> _WHAT THE EXERCISE ASKS_:
When you reach the line that contains "Instruction: Click the", begin copying exactly and continue through the last line below. Do not copy pictures.

(Records from a data source)
= = =
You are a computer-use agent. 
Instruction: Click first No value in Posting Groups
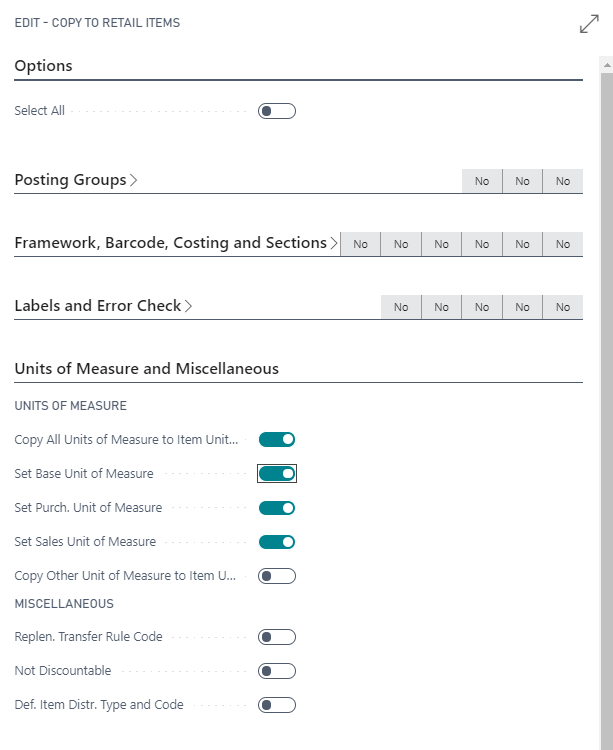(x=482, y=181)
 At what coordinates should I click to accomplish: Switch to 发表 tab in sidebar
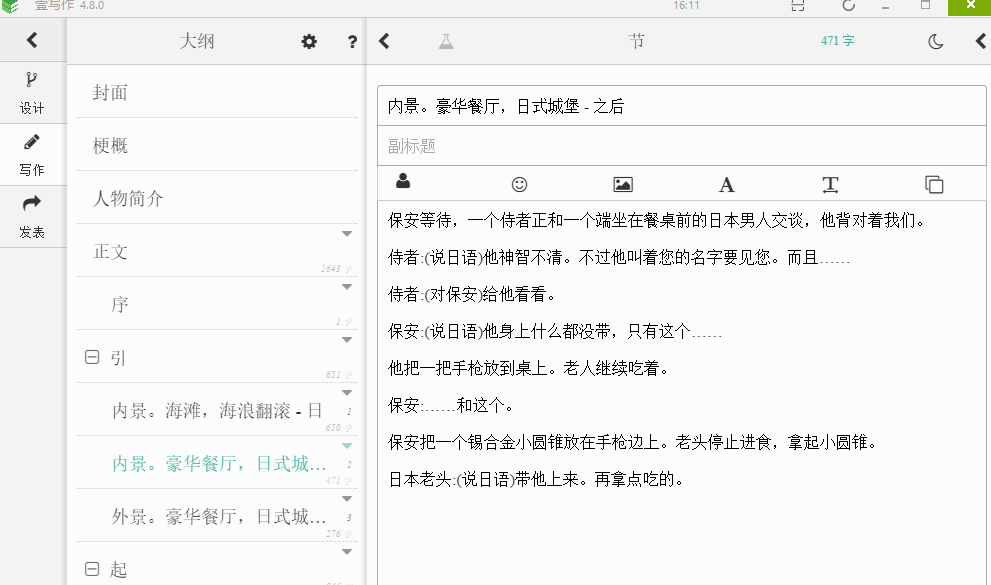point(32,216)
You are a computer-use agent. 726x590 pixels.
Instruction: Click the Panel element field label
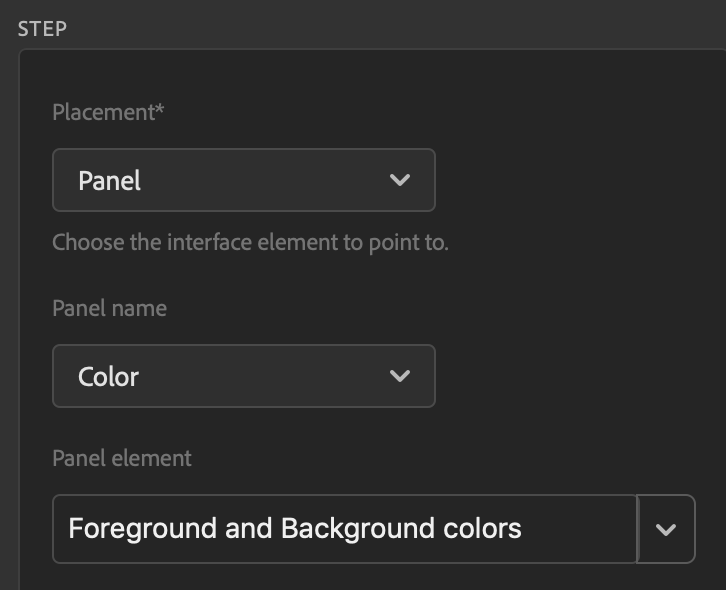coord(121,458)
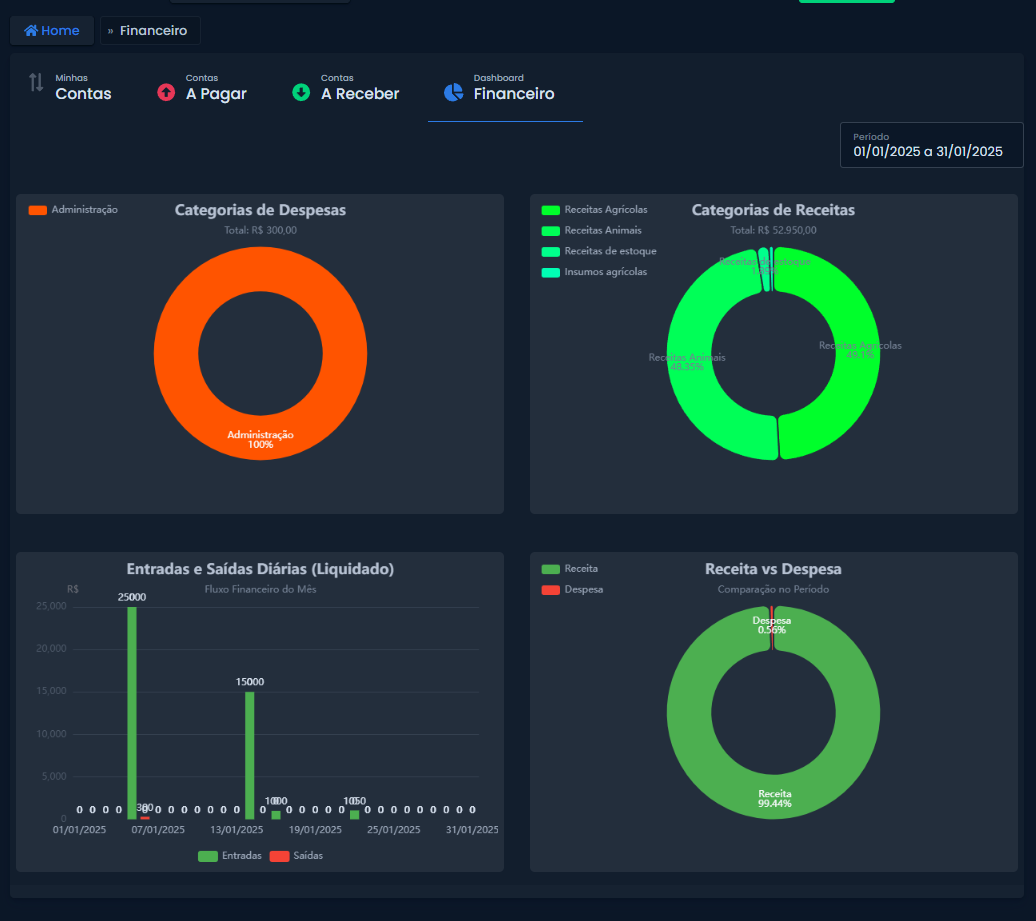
= = =
> _TASK ANSWER_:
Instruction: Click the Panel element field label
coord(121,458)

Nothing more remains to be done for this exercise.